### [Provided data]
* * * * * * *

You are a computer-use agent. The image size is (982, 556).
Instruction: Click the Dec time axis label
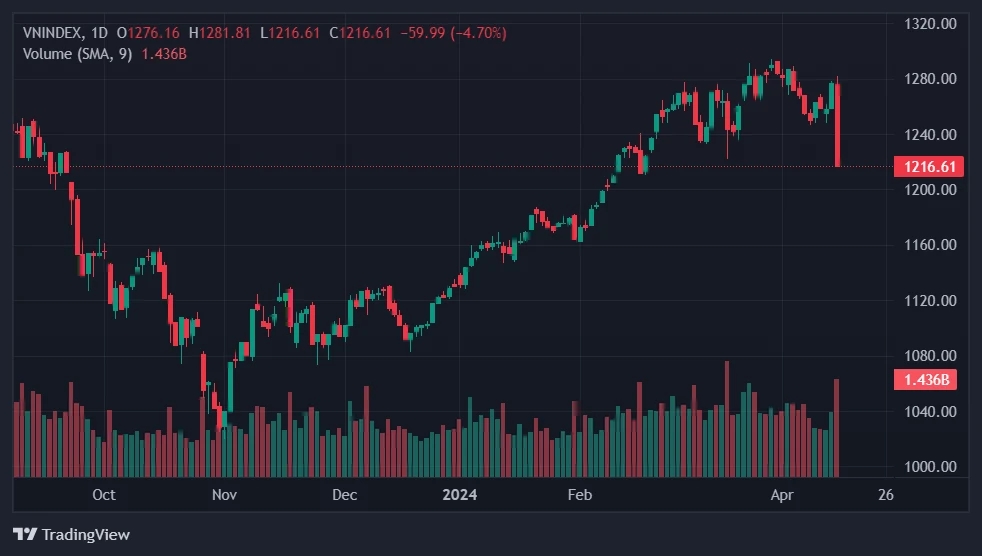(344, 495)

* * * * * * *

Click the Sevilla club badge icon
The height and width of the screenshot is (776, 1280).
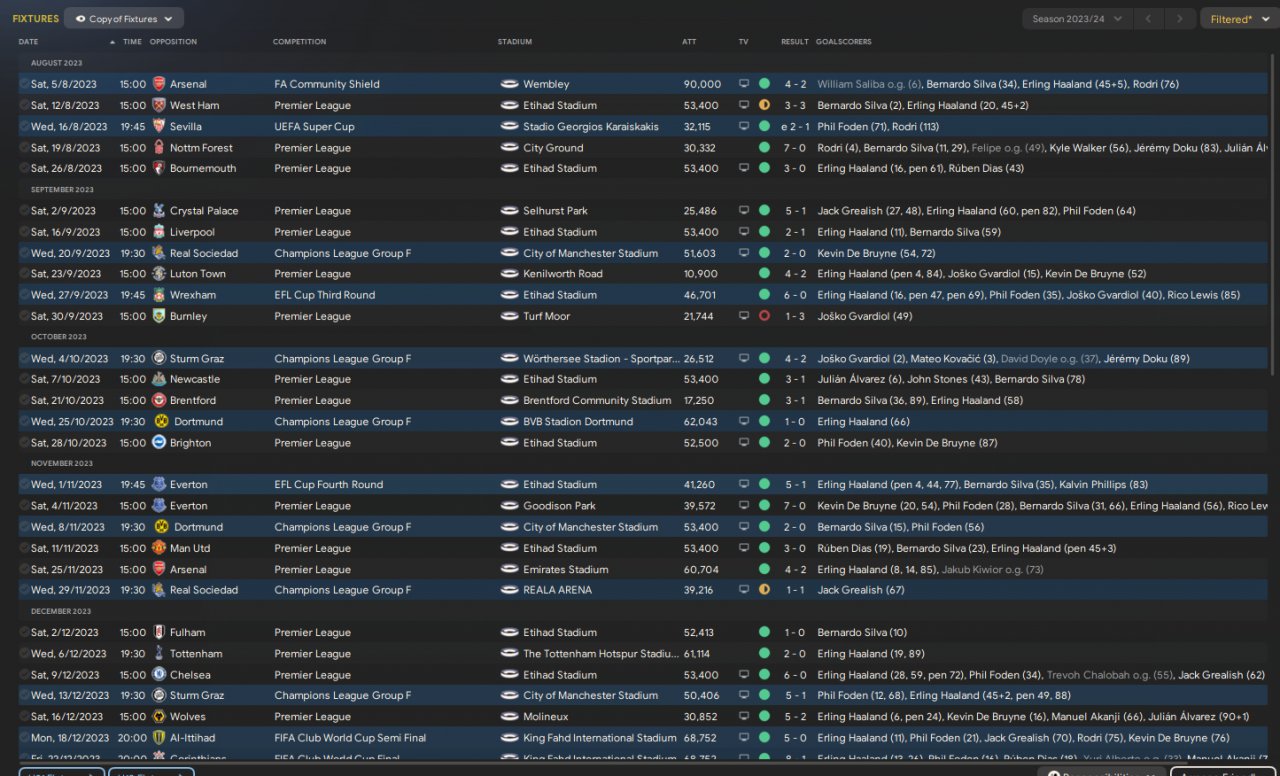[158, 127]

* * * * * * *

### [Written task]
Count the lines in the data above that contain the string "Click", treating uppercase and lowercase as different. Give only the number.

### [Exercise answer]
2